[Pointing data for pages and screens]
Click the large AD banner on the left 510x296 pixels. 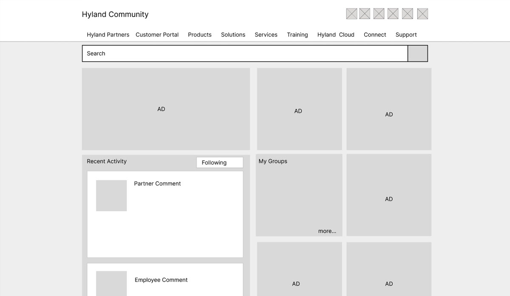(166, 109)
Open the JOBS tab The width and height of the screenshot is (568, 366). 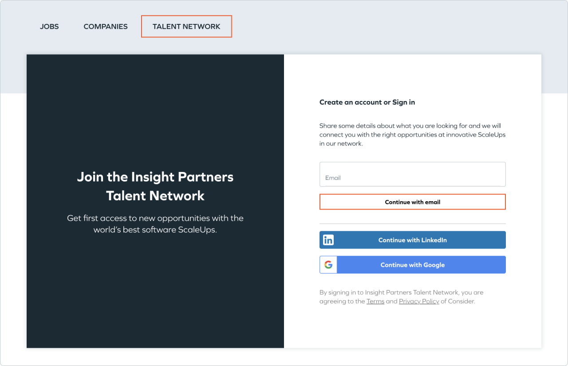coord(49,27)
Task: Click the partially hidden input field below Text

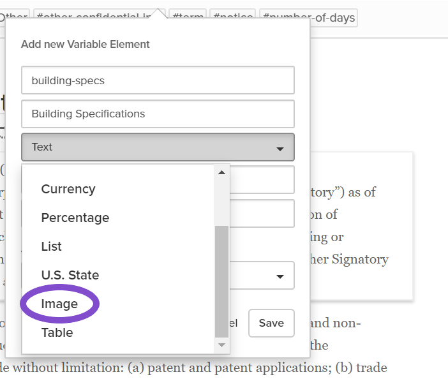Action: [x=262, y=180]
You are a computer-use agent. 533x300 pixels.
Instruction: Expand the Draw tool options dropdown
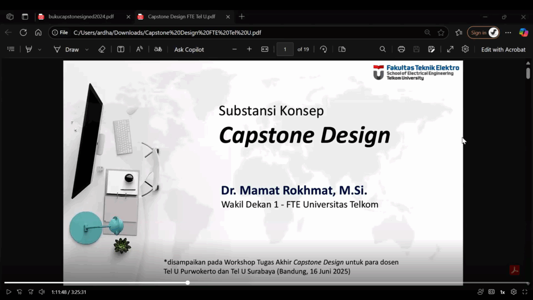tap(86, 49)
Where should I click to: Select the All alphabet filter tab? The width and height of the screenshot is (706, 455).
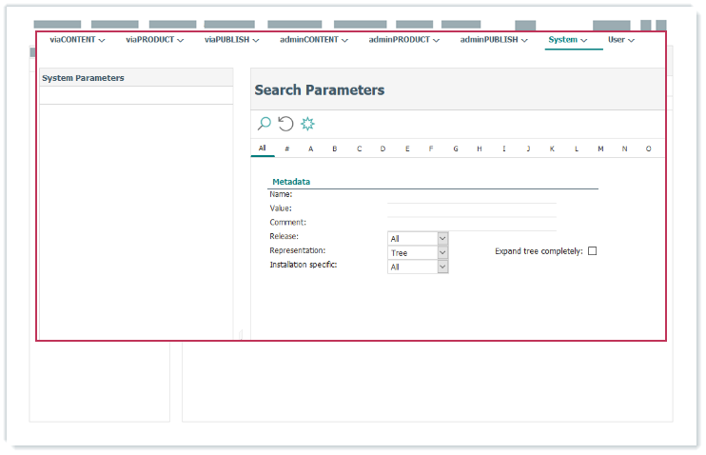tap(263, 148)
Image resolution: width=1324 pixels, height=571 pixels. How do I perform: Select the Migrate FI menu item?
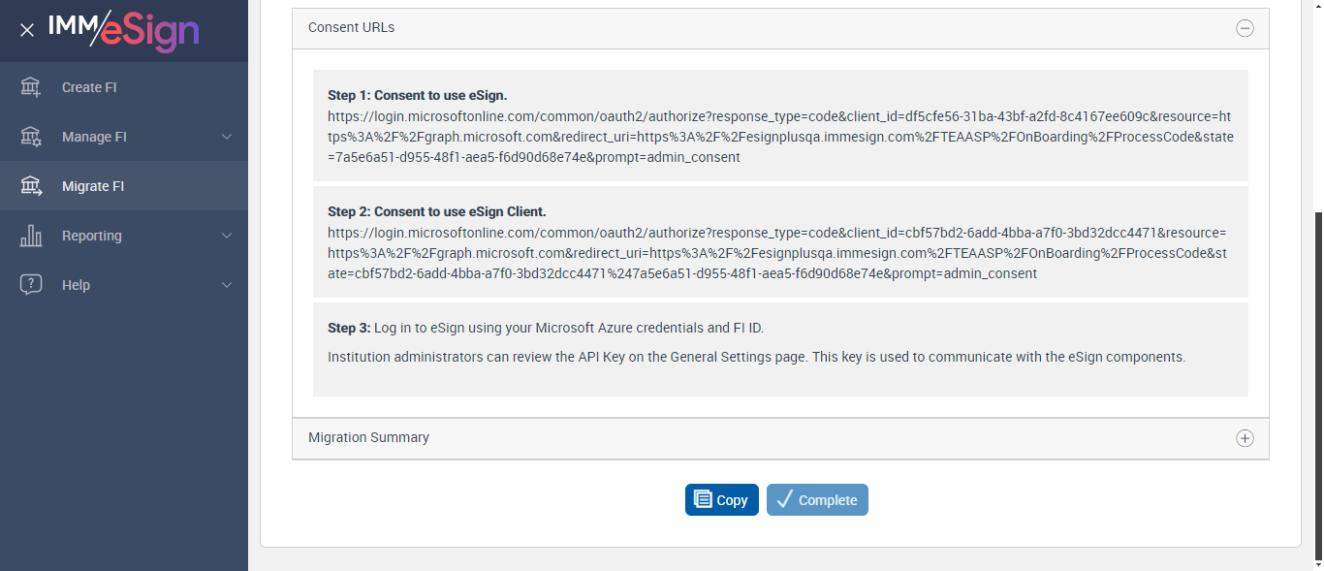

• WHAT IS EXPECTED
Report each line of the listing above that contains the word "Select", copying those lines in full.

• ANSWER TO THE EXERCISE
Where should I click to: Select the All alphabet filter tab? The width and height of the screenshot is (706, 455).
Image resolution: width=1324 pixels, height=571 pixels. How do I perform: Select the Migrate FI menu item?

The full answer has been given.